Güldürmeyin beni. Kimsenin kimseye yol gösterdiği yok. Kendi olanın kayıp hikâyesini anlatan izci bir güruh(!) var. Başkalarına yaranmak adına sahte yaşamları kabul etmeyenleri dillerinden düşürmeyen, düşüremeyen koca bir güruh. Kaybolmamak için ona gösterilen yoldan ayrılmadan hedefine gidenler var. Hedefleri de kendilerine ait değil yalnız. Kafasına üflenen üç cümleden ikisini değerlendirmelerine göre reddeden bir güruh. İronik. Kendine ait olmayan fikirlere dört kolla sarılıp varlığını unutan bir güruh. Sevgileri, hayalleri, korkuları, istekleri, zevkleri, cazibeleri, hissettikleri...

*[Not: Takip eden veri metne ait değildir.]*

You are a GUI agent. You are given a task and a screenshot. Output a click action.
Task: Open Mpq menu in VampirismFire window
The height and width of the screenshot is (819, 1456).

Hepsi başkasına ait bir kalıp aslında yaşadıklarını iddia ettikleri bu hayat. Bir kere olsun sinirlenip de en içten küfredemeyenler ya da tersine bir halt olduğuna inanıp dilinden düşürmeyenler. Ayıp olmasın diye kibarlıktan kırılmayı seçenler ya da çevresinde yer edinmek adına ciğerlerini solduranlar. Bir kere olsun kendi içinizi dinlediniz mi gerçekten? Ben neden ayak uydurmak zorunda hissediyorum diye sordunuz mu? Yalnız kalmayı göze alarak kendiniz olmayı deneyebildiniz mi? İnsanlar arasında statü edinmenin gereğini bir kere olsun sorgulayıp gerçek reçetenizin sessizliğinizi dinlemek olduğunu anlayabildiniz mi? Yeri gelince dibe vurup yeri gelince sevinçten kuşlara haber yolladınız mı? Kırgınlığınızı en nahif hâliyle masaya serdiniz mi? İstemediğiniz ilişkileri reddedebildiniz mi yoksa sevgilinizin güvenli limanına mı sığındınız? Ne yaptınız gerçekten? Hiç denediniz mi kendinizi? Istekleriniz size içinizden seslendi mi hiç? Dört beş yıl sonra bir gece farkına varıp sorgulamayı mı bekliyorsunuz yoksa? Üzgünüm ama içinizdeki gerçekleri bu kadar iteledikten sonra birden sorgulamaya başlamanız bir sonuca ulaştırmayacaktır sizi. Sizin yapamadığınızı yapıp isteklerinin güvensiz denizlerinde keşfe çıkmış mürettabatı cesaretinden dolayı imrenerek izleyebilirsiniz pek tabii. Hatta merak bile edersiniz bu yolculuğun zaman seçimini. ‘'Peki neden şimdi?'’ diye sorarsınız. Belki kendinize bile yorarsınız. Tanımıyorum sizi, birçok soru takılır kafanıza. Soruları soran da cevaplarını merak eden de bunca zaman bekleyen de aslında sizsinizdir. Neden konuşmadın diye siz sormadan önce ben size soruyorum. Siz neden kendinizi dinlemeyip pasif kaldınız? Kendinizi boşuna yordunuz. Nedenini, nasılını siz düşünedurun.

 Biz mürettebat olarak tuzu koklamaya devam edeceğiz.